On February 10, 2003, plaintiffs filed a six-count complaint against defendants, seeking compensatory damages from Rispoli in the amount of $40,000, plus interest, late fees, exit fee, insurance and storage costs, and attorneys fees, for default on the Porsche loan (count one); compensatory damages from Rispoli in the amount of $12,600, plus interest, attorneys fees, court costs and interest for default on the Mercedes loan (count two); punitive damages, compensatory damages, attorneys fees, interest and court costs from Rispoli for his conduct surrounding the wrongful taking and conversion of the Porsche vehicle from plaintiffs' garage (count three); for compensatory damages, punitive damages, attorneys fees, interest and court costs from Rispoli for fraudulent conduct that prevented plaintiffs from obtaining security for their loans to defendant (count four); compensatory damages, attorneys fees, interest and court costs against defendants Carlyle Towers Condominium Association and APC Parking, Inc. for breach of their contractual obligation by permitting defendant to take the Porsche vehicle from the garage (count five); and for compensatory damages, attorneys fees, interest and court costs against defendants Carlyle Condominium Association and APC Parking, Inc. for their negligence in permitting defendant to take the Porsche vehicle from the garage (count six).
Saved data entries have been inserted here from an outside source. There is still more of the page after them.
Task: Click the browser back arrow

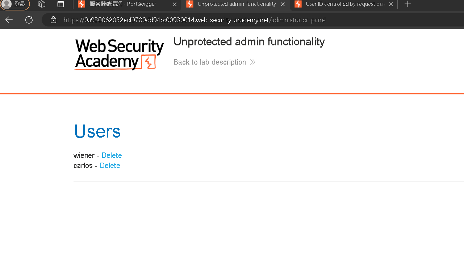Action: 9,20
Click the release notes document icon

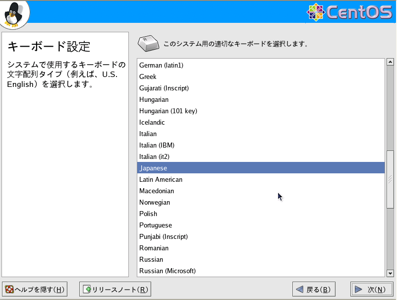click(87, 289)
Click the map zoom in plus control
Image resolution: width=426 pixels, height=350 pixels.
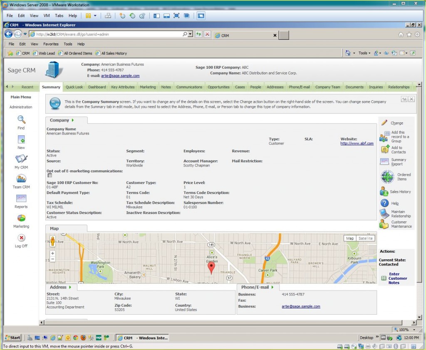coord(52,253)
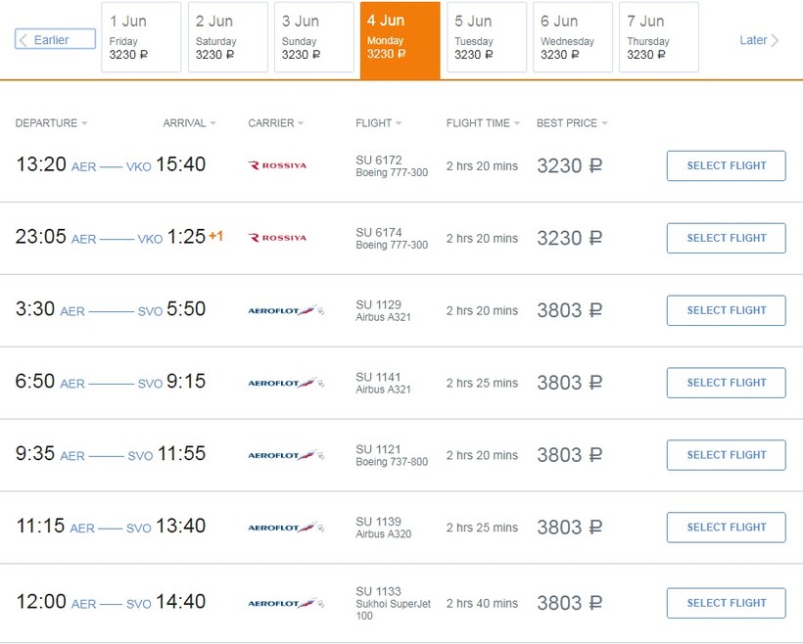Select the 1 Jun Friday date tab
This screenshot has height=644, width=803.
click(x=141, y=37)
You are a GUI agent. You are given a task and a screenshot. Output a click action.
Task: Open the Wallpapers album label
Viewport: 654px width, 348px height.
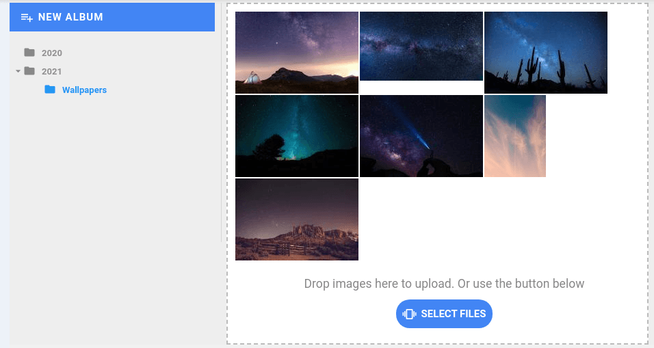coord(84,90)
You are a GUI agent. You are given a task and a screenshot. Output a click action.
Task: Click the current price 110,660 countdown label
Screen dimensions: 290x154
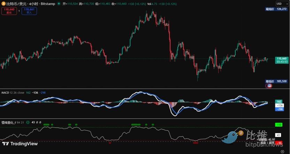[281, 60]
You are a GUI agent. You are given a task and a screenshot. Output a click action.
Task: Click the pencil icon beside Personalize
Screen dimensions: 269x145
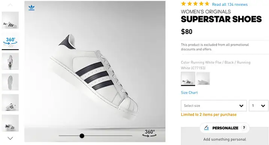(x=206, y=128)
On November 3, 2004, the parties reached a stipulation of settlement covering the compensatory damages aspects of all claims against the defendants, leaving for trial only plaintiffs' claim for punitive damages against defendant Francis Rispoli.

There was also a pending criminal complaint filed by plaintiffs against Rispoli in Cliffside Park Municipal Court. In those proceedings, Rispoli had submitted an affidavit dated December 22, 2003, asserting that he had not driven the Porsche vehicle since the taking in late November 2002. However, Rispoli later admitted during trial in these proceedings that he had driven the vehicle during that time. Rispoli claimed, however, that he had been busy working when he signed the affidavit and misread it. The trial judge made no factual findings concerning this affidavit, nor regarding Rispoli's credibility generally.

On November 9 and 10, 2004, a non-jury trial was held in the Law Division to determine the issue of plaintiffs' punitive damage claims against defendant Rispoli. The trial judge issued a letter opinion dated January 4, 2005, and entered judgment for the defendant, finding that the plaintiff had failed to prove by clear and convincing evidence that defendant's actions were sufficiently malicious, egregious, or wanton to justify an award of punitive damages under N.J.S.A. 2A:15-5.12. In so ruling, the judge stated, in pertinent part:

To prove a punitive damages claim the totality of facts must objectively prove (some violation of public policy) that defendant's actions were malicious, egregious or wanton behavior that subjectively affected plaintiffs in that manner. This anger producing private riff between parties who knew all about one another is neither objectively or subjectively sufficient to meet the statutory threshold and certainly does not come close to the clear and convincing evidence required to prove a claim pursuant to N.J.S.A. 2A:15-5.12.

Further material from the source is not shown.